Abstract

The direct electron-transfer (DET) property of Shewanella bacteria has not been resolved in detail due to the complexity of in vivo electrochemistry in whole-cell systems. Here, we report the in vivo assignment of the redox signal indicative of the DET property in biofilms of Shewanella oneidensis MR-1 by cyclic voltammetry (CV) with a series of mutants and a chemical marking technique. The CV measurements of monolayer biofilms formed by deletion mutants of c-type cytochromes (ΔmtrA, ΔmtrB, ΔmtrC/ΔomcA, and ΔcymA), and pilin (ΔpilD), capsular polysaccharide (ΔSO3177) and menaquinone (ΔmenD) biosynthetic proteins demonstrated that the electrochemical redox signal with a midpoint potential at 50 mV (vs.
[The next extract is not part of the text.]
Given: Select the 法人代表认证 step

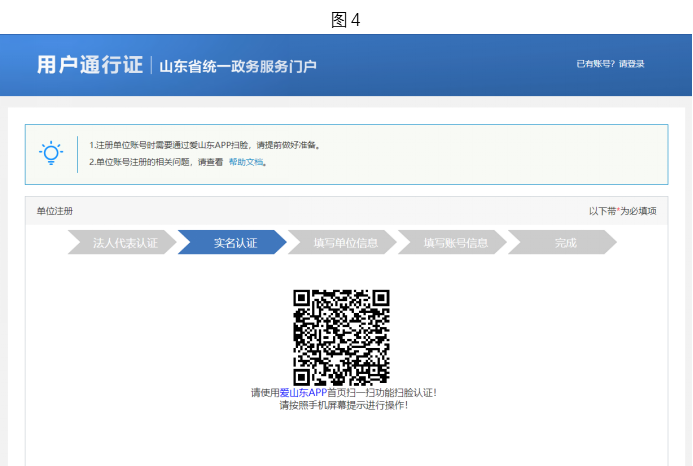Looking at the screenshot, I should (x=124, y=243).
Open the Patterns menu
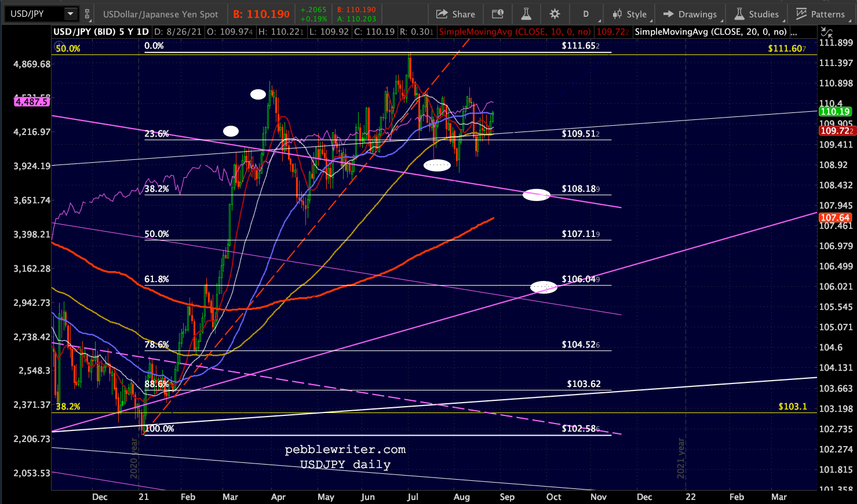 coord(820,14)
SHE) was due to an outer-membrane-bound OmcA–MtrCAB protein complex of decaheme cytochromes, and did not involve either inner-membrane-bound CymA protein or secreted menaquinone. Using the specific binding affinity of nitric monoxide for the heme groups of c-type cytochromes, we further confirmed this conclusion. The heterogeneous standard rate constant for the DET process was estimated to be 300 ± 10 s −1, which was two orders of magnitude higher than that previously reported for the electron shuttling process via riboflavin. Experiments using a mutant unable to produce capsular polysaccharide (ΔSO3177) revealed that the DET property of the OmcA–MtrCAB complex was not influenced by insulating and hydrophilic extracellular polysaccharide. Accordingly, under physiological conditions, S. oneidensis MR-1 utilizes a high density of outer-membrane-bound OmcA–MtrCAB complexes as terminal reductases for the DET electrode-respiring process.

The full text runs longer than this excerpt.